Final answer:
Without specific data on the standard deviation or margin of error, we cannot calculate the exact sample size required. However, option d) 32 samples would logically provide a more accurate 98% confidence interval due to being the largest sample size option.
Step-by-step explanation:
To achieve a more accurate 98% confidence interval for the population mean amount of ground toxins, we would need to determine an appropriate sample size. This typically involves using a sample size formula that incorporates the desired confidence level, the population standard deviation (if known), and the acceptable margin of error. Without specific data on standard deviation or margin of error, we cannot calculate the exact sample size required.

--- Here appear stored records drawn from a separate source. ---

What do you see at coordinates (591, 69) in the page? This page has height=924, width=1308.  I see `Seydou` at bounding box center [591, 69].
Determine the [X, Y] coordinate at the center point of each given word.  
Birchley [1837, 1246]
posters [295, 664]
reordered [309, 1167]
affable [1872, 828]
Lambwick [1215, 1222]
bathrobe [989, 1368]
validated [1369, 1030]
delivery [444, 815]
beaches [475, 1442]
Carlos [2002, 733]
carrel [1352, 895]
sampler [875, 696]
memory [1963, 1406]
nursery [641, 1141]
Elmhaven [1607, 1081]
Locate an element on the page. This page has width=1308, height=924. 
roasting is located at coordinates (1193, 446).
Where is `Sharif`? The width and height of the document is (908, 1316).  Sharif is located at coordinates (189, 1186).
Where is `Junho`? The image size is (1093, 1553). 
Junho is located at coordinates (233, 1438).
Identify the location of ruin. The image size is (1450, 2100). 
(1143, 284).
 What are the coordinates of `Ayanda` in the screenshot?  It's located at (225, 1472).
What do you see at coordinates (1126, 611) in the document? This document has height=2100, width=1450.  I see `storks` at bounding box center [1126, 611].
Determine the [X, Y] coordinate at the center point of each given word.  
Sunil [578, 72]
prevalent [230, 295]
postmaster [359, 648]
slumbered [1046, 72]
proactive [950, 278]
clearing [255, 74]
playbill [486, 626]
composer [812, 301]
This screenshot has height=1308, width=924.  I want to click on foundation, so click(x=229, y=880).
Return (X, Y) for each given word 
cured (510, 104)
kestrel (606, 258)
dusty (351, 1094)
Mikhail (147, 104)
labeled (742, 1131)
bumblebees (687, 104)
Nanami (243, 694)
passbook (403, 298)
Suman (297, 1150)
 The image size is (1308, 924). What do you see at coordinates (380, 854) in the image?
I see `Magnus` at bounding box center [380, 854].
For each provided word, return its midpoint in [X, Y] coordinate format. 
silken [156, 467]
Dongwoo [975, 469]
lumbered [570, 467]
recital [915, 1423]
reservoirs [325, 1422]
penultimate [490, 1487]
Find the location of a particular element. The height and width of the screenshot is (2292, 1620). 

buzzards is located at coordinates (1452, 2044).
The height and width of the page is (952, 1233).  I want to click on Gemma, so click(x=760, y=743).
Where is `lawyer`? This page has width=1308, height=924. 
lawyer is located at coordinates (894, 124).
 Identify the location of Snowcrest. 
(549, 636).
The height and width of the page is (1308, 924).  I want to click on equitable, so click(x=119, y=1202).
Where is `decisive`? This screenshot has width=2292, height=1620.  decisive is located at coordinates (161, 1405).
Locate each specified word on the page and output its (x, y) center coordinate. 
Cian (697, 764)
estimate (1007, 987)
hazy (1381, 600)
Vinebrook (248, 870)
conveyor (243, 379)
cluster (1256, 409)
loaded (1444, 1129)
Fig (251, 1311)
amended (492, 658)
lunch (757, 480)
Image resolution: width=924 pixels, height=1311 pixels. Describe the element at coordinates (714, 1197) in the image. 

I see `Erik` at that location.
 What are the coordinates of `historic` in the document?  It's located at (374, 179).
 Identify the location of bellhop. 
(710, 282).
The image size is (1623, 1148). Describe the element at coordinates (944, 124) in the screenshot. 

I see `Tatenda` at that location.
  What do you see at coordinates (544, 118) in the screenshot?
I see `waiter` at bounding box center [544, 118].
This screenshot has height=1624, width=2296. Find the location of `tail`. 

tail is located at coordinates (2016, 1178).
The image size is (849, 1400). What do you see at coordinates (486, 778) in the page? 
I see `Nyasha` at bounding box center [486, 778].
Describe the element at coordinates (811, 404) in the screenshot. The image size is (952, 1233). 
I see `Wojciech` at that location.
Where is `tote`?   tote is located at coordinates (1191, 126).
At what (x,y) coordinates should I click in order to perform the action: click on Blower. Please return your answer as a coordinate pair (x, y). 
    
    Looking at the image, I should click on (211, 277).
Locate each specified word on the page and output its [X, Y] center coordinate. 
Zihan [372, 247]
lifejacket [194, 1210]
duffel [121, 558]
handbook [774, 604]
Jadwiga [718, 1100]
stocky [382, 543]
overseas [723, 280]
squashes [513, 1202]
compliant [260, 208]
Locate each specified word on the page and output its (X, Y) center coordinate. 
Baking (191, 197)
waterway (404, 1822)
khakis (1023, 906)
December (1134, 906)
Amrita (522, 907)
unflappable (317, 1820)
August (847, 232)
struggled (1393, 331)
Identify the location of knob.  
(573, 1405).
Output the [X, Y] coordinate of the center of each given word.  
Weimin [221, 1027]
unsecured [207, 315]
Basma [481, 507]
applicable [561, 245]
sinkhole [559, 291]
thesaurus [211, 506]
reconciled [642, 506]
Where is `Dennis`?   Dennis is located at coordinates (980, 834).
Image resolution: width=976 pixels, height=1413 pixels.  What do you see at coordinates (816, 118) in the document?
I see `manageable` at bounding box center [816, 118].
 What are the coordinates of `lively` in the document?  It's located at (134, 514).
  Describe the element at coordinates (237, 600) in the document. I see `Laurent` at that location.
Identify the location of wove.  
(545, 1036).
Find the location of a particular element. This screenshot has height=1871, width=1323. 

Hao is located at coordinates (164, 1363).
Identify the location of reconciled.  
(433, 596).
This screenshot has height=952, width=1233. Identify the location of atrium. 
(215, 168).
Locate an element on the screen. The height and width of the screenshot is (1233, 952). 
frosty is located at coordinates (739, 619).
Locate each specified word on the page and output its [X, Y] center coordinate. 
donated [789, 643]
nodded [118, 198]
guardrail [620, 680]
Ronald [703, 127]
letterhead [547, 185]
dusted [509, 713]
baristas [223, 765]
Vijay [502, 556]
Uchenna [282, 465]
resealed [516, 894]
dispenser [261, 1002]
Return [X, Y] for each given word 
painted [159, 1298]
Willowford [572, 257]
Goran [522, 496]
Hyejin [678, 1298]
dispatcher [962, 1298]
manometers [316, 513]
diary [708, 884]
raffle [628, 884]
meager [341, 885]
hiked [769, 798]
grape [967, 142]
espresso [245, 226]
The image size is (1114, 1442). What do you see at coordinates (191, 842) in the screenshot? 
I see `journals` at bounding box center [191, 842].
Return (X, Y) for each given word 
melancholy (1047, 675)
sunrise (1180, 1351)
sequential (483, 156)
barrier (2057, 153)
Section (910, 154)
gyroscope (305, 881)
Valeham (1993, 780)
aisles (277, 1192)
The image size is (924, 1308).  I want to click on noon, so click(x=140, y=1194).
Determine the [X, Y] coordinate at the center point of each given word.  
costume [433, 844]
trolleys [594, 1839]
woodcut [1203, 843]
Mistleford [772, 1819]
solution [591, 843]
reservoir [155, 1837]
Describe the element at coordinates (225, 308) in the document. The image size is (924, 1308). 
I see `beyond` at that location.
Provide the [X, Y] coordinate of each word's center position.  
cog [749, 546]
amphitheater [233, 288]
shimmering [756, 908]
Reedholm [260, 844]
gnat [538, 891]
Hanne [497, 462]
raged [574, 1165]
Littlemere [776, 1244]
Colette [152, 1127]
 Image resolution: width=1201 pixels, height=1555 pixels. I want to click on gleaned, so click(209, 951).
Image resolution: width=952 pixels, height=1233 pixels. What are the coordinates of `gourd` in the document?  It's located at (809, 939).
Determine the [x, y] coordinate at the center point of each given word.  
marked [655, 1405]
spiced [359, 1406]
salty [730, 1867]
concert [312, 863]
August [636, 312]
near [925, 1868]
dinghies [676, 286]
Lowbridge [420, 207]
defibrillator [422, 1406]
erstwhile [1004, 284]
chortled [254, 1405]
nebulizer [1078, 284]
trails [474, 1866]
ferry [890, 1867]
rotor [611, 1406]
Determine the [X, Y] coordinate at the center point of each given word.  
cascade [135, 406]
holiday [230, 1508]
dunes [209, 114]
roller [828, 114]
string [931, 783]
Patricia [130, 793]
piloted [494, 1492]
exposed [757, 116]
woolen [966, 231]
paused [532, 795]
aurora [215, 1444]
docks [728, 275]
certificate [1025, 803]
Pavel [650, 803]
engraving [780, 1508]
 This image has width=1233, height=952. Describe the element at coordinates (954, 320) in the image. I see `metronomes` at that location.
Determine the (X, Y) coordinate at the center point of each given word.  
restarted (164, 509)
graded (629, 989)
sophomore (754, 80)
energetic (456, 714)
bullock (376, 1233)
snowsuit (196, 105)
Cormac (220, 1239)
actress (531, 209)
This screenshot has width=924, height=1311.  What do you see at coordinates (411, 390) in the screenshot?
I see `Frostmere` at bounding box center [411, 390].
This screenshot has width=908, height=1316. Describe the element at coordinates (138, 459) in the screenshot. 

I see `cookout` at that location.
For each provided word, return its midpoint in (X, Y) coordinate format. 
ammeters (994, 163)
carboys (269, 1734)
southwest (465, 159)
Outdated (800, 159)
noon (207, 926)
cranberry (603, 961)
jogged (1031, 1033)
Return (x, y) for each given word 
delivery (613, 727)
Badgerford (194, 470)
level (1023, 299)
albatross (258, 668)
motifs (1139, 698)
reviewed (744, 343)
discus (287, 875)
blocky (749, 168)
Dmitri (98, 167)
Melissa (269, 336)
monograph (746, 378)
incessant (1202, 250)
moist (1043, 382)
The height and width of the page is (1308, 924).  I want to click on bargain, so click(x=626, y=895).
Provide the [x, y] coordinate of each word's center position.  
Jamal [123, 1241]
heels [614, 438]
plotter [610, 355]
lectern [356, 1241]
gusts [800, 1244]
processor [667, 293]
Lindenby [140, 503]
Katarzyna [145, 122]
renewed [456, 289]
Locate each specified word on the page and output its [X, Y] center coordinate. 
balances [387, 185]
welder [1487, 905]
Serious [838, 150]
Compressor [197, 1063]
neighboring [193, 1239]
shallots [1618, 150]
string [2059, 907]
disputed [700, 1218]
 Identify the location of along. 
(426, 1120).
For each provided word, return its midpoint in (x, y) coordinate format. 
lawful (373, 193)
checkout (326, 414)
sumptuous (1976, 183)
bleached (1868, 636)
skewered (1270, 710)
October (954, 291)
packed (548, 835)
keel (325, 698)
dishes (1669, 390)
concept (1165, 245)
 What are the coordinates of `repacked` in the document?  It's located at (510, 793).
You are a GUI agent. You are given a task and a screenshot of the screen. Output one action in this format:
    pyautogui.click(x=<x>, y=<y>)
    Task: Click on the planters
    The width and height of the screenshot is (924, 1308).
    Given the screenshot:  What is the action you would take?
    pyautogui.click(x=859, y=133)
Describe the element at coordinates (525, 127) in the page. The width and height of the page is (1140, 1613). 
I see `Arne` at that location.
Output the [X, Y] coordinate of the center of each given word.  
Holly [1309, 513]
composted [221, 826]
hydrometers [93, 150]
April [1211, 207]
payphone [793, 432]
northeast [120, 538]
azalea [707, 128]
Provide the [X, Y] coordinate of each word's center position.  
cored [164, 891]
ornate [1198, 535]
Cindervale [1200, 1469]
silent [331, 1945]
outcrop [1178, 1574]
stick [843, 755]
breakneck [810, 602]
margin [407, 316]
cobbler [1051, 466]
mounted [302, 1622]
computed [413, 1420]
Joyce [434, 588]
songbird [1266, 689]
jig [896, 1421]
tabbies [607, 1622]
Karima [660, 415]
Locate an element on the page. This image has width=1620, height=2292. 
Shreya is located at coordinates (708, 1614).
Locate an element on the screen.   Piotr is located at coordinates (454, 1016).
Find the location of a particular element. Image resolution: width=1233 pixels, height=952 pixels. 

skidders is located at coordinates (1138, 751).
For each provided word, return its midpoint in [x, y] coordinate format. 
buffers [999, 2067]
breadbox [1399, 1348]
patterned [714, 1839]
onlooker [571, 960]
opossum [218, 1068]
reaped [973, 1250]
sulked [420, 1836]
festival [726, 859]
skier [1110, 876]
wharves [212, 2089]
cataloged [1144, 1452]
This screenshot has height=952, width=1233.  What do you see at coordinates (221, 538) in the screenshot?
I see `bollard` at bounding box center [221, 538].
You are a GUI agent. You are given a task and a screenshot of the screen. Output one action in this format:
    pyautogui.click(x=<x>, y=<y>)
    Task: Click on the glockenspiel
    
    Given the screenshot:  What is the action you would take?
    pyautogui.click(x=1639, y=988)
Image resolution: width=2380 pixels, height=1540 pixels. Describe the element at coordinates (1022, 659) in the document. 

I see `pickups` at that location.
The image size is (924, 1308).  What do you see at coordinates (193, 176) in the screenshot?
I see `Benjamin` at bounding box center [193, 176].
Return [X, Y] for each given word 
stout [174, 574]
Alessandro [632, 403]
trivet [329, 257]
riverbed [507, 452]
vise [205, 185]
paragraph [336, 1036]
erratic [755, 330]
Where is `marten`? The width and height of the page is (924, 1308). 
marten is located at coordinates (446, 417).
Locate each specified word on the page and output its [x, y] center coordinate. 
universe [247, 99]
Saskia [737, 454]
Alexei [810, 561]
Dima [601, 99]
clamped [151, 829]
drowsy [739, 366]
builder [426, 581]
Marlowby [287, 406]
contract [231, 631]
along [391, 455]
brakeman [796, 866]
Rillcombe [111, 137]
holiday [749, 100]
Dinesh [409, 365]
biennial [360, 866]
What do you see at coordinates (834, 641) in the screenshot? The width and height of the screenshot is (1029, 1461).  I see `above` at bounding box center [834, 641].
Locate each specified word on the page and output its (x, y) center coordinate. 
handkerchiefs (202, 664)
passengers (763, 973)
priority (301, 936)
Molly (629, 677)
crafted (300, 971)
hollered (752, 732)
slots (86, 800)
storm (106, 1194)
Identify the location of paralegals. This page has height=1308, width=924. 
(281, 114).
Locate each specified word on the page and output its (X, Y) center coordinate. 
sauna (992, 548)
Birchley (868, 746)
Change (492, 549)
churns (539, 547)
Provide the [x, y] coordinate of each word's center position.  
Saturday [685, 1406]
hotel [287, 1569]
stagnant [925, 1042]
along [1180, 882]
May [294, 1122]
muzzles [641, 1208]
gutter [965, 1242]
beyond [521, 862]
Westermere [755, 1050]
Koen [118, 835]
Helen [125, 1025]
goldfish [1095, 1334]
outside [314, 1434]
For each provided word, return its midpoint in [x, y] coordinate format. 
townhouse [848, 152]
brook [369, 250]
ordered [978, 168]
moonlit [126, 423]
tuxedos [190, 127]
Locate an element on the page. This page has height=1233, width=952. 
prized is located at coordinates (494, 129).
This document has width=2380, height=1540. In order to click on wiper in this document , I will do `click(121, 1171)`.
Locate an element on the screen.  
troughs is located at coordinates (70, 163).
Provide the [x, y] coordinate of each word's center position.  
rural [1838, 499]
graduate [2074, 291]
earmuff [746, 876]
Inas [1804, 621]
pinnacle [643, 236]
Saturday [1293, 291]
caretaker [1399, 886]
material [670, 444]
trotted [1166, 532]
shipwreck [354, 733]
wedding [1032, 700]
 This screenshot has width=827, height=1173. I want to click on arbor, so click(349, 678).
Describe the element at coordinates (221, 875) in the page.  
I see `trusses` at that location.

However, the provided options suggest increasing the sample size from 16 to a larger number. In general, increasing the sample size from an initial 16 samples to a larger number will reduce the margin of error and widen the confidence interval. This is because, as the sample size increases, the estimator of the population mean becomes more precise, assuming a normal distribution and a known standard deviation.
Without additional information, we cannot definitively choose between the provided options (8, 16, 24, 32). However, assuming that the current sample of 16 is inadequate, and more data would help improve the accuracy of the confidence interval, the logical choice would be to increase the sample size to either 24 or 32 samples. Common sense and statistical best practices would suggest that option d) 32 samples would provide a more accurate 98% confidence interval since it is the largest suggested sample size.